# Scubaspook's Home Depot Horse Skellie Animation



## RoxyBlue (Oct 6, 2008)

I posted this over in the Home Depot horse skellie thread, but figured it might be nice to put into its own thread for techies looking for hacking inspiration in regards to the Home Depot horse skeleton.
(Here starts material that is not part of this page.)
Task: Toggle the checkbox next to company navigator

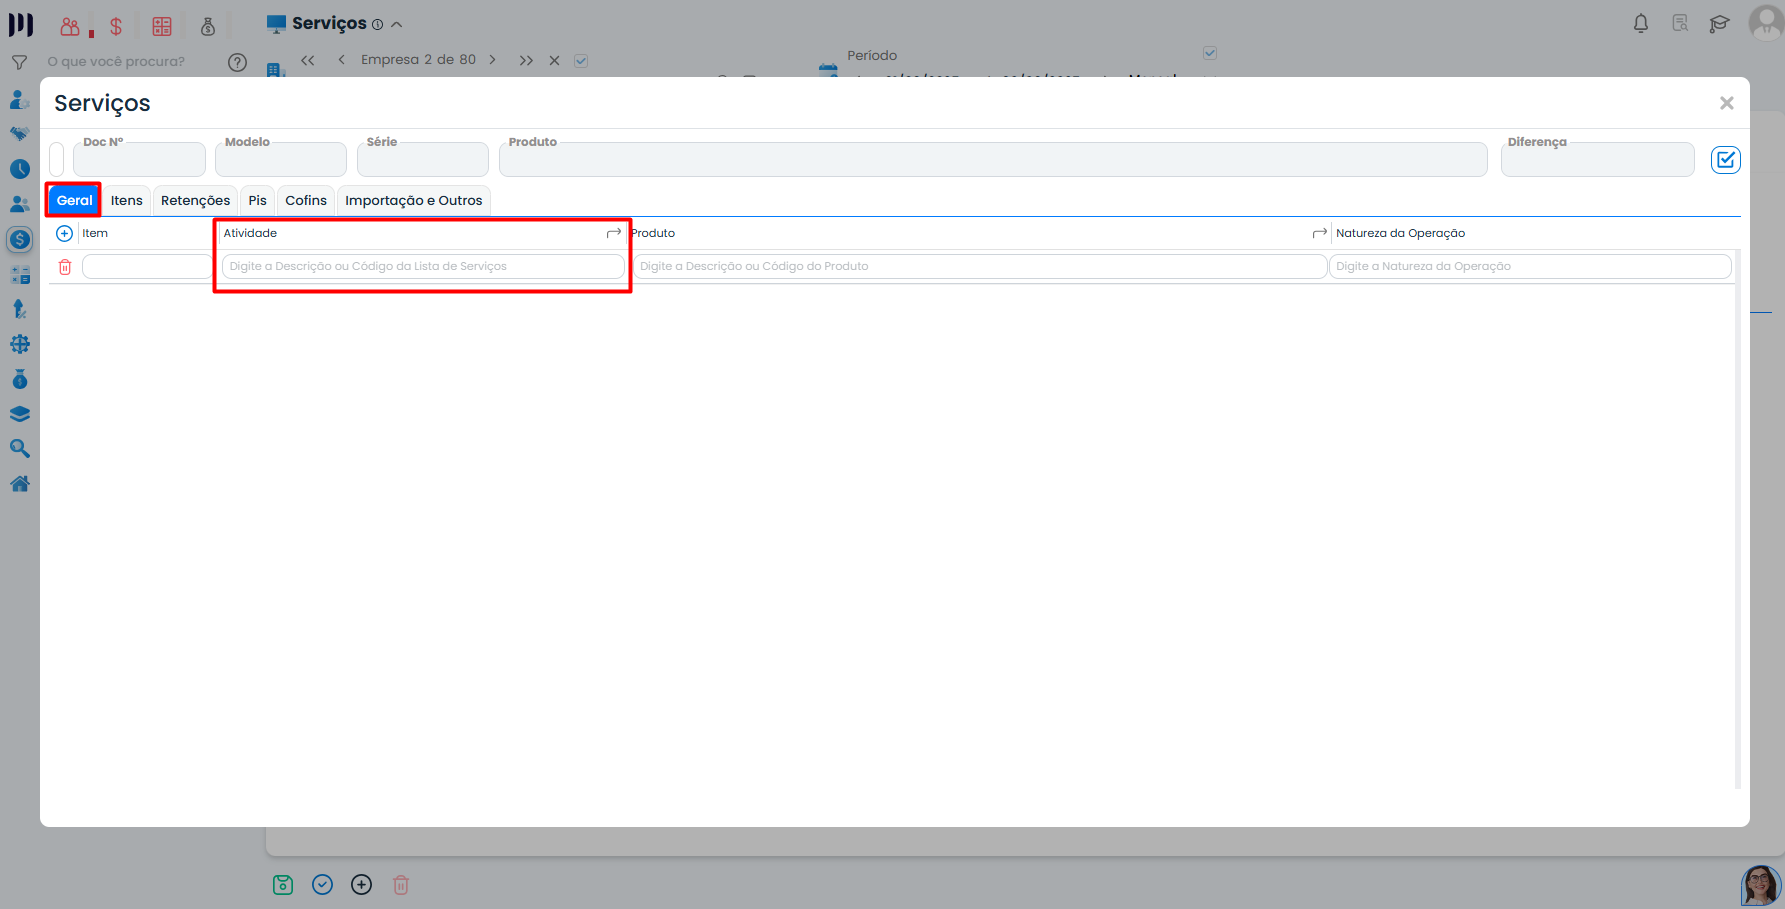Action: (581, 61)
Scubaspook has made a number of really cool changes in terms of animation.

Jaw animation:






He's also working on adding movement:











As well as breathing smoke:






And adding LEDs to the nostrils:


----------



## RoxyBlue (Oct 6, 2008)

Here's a link to his YouTube channel for anyone wanting to keep track of updates on the project:

https://www.youtube.com/user/scubaspook1


----------



## The Halloween Lady (Aug 18, 2010)

Sooooooo flippin cool!!!!


----------



## bobzilla (Nov 13, 2008)

Pretty dang incredible!


----------



## Pumpkin5 (Aug 8, 2010)

:jol:I had wanted to simply make my horse rearing.....but this guy takes it to a whole new level. WOW!


----------



## Hairazor (Mar 13, 2012)

My horse will feel envious if he sees this!! Great stuff you are doing with yours


----------



## jdubbya (Nov 6, 2005)

Now your HD horse is worth $1000.00! lol! Really cool mods all the way around.


----------



## RoxyBlue (Oct 6, 2008)

Just to be clear, it's Scubaspook's horse. I'll be happy if I just get the mane done this year on ours:jol:


----------